The student topics chosen get more interesting and entertaining each year. 2015 examples include a study of accidental inventions, a step-by-step guide to video editing and an exploration of the Bermuda Triangle. I’ve collected a few examples in a beautiful Smore online flyer.

What If The Genius Hour Model Was Used For Professional Development?

I began to think about this essential question as the student enthusiasm for this project continued to grow. Could this model work to facilitate passion-driven learning for educators in an informal setting?
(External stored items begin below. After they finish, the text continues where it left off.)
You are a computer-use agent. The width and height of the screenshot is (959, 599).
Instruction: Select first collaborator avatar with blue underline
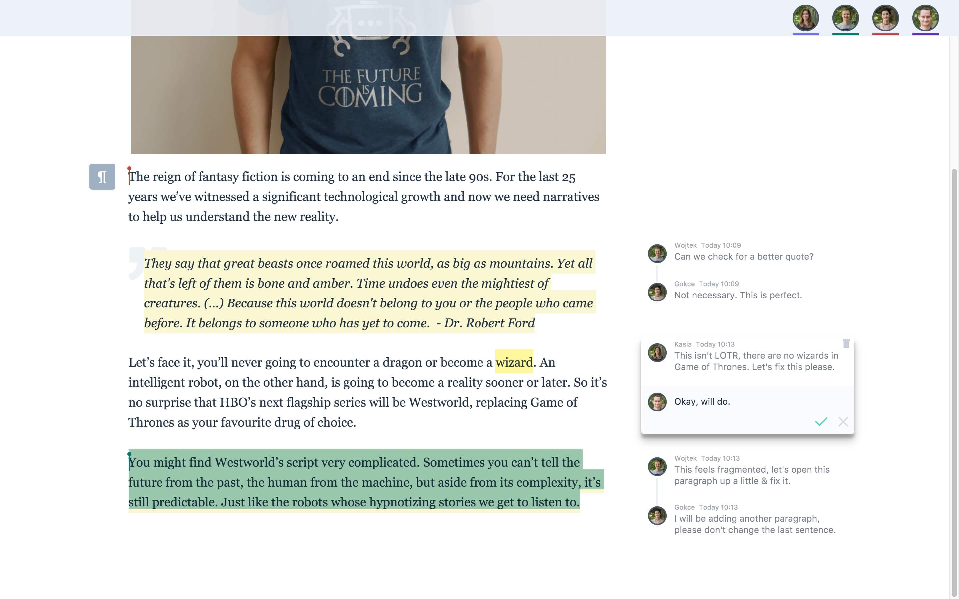click(x=806, y=18)
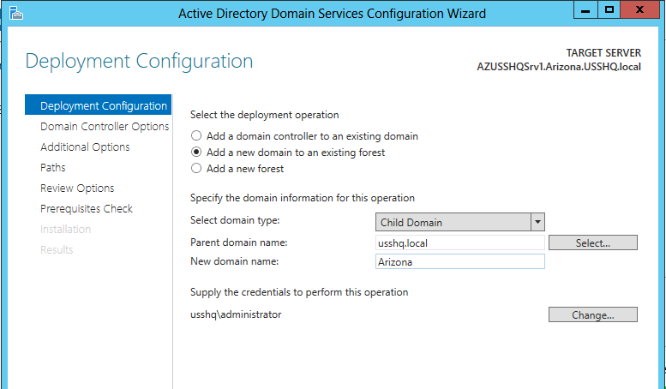Maximize the configuration wizard window
Image resolution: width=666 pixels, height=389 pixels.
point(609,10)
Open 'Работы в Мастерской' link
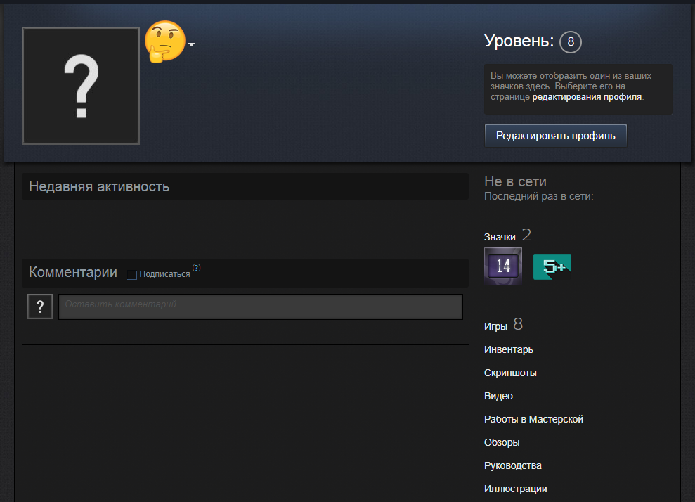695x502 pixels. tap(533, 419)
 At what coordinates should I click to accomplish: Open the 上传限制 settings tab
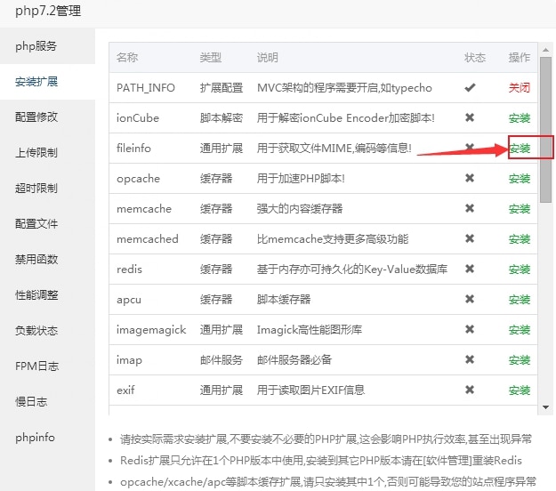click(36, 152)
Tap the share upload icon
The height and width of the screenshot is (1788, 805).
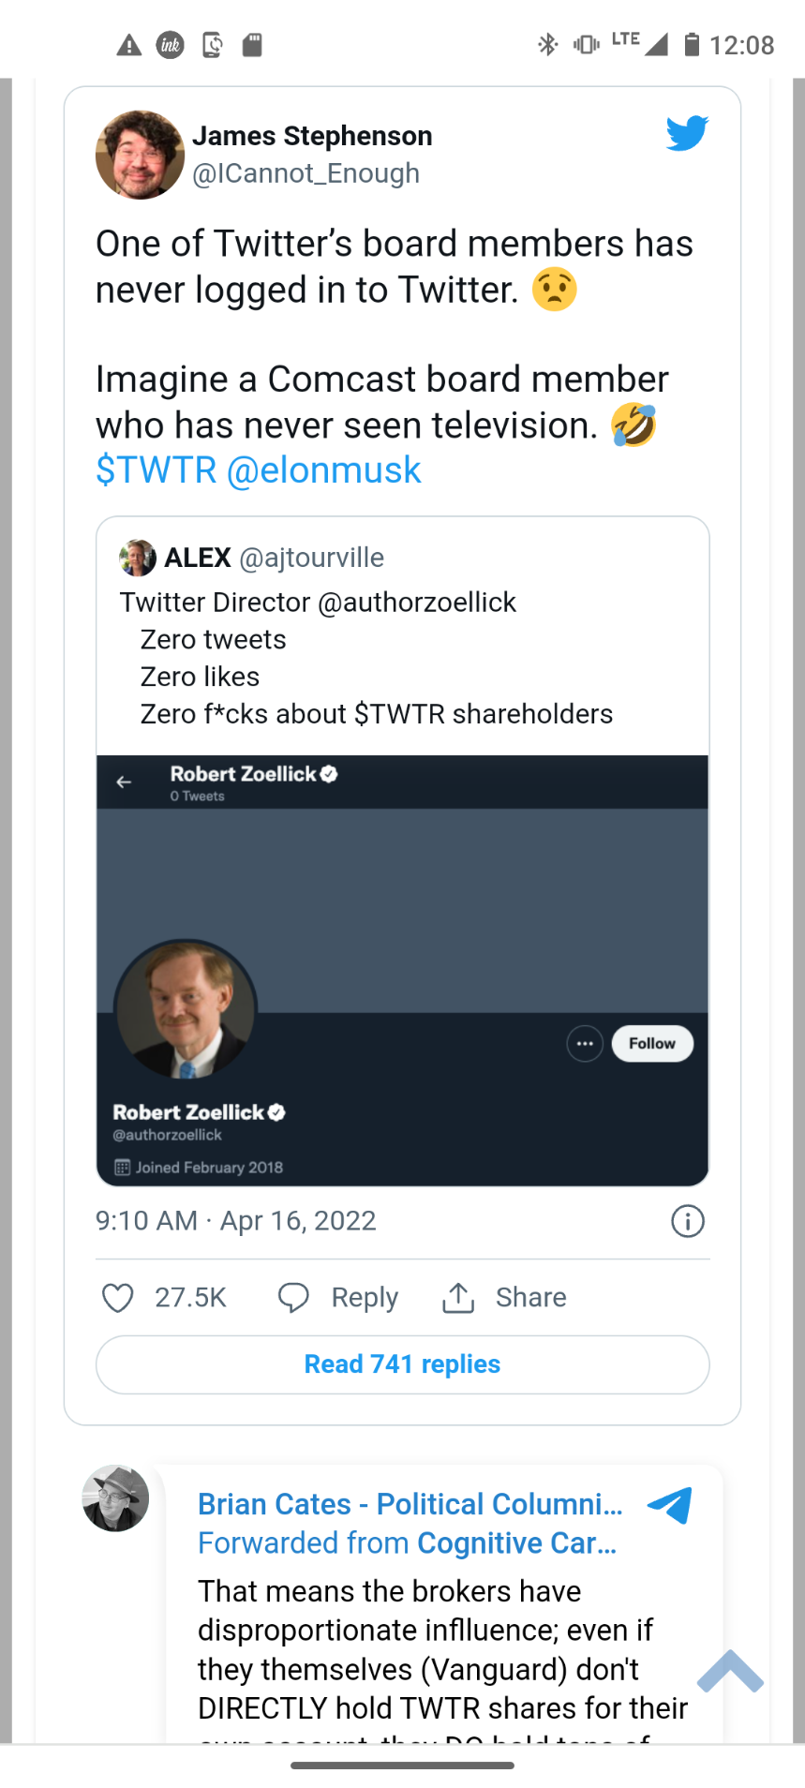tap(458, 1298)
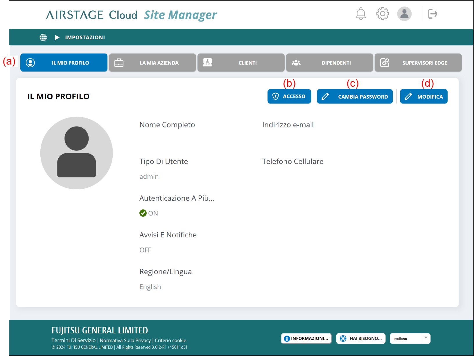474x356 pixels.
Task: Open the Clienti tab
Action: (241, 63)
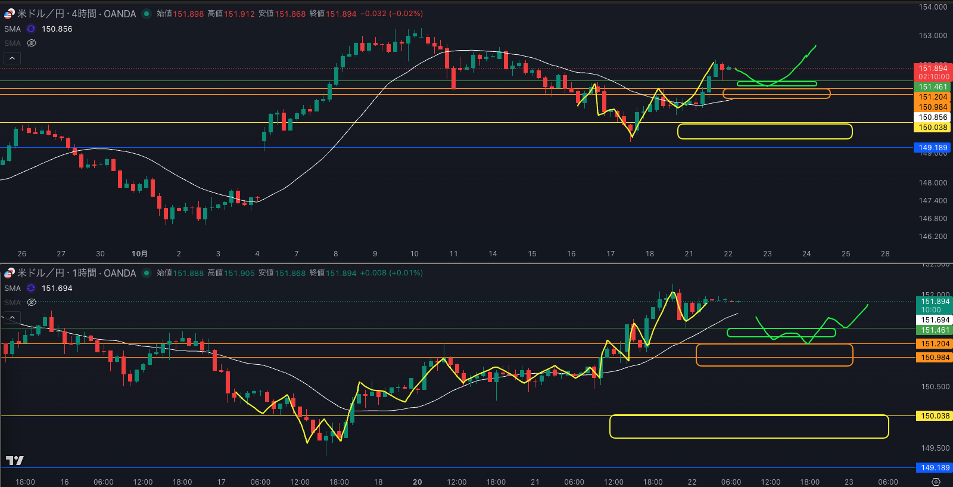This screenshot has width=953, height=487.
Task: Click the green market status dot on 1-hour chart
Action: pyautogui.click(x=146, y=273)
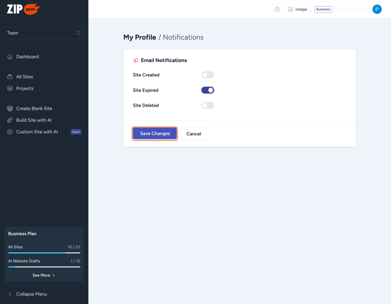Click the All Sites icon
Viewport: 391px width, 304px height.
pos(10,77)
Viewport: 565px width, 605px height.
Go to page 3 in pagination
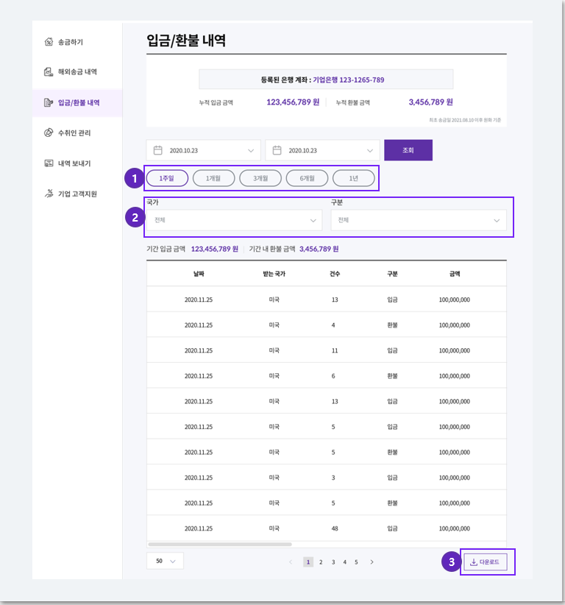pos(333,562)
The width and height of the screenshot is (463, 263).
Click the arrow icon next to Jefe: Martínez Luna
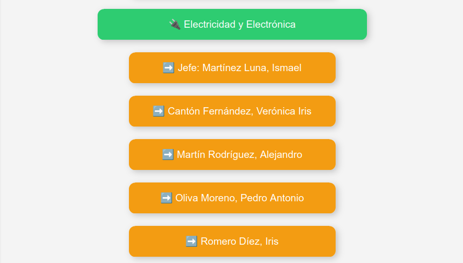[169, 68]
I began to visualize the successful application of my idea:

I imagined teachers excitedly embarking on pedagogical explorations this summer and beginning the school year super-charged with new instructional strategies to utilize with their new students.

I envisioned teachers of all subject areas and levels using powerful tools like Twitter to personalize their PD.

I contemplated educators collaborating online as they pursued similar pedagogical passions – sharing “web gems” and “twitter treasures”

I began to formulate a plan for Passion-Driven Learning for educators using the Genius Hour model I described here:

Plato Would Have Loved Genius Hour

This is what I came up with. Click the image below to view it.

557f6d763b6c747bf17930e4-screenshot-medium

 

Lee AqrfTH7I-raoz is an educator, K-12 technology coordinator, staff developer and educational consultant. and master teacher. His blog is TheGoldenageofEducation.com. You can follow him @LeeAraoz on twitter.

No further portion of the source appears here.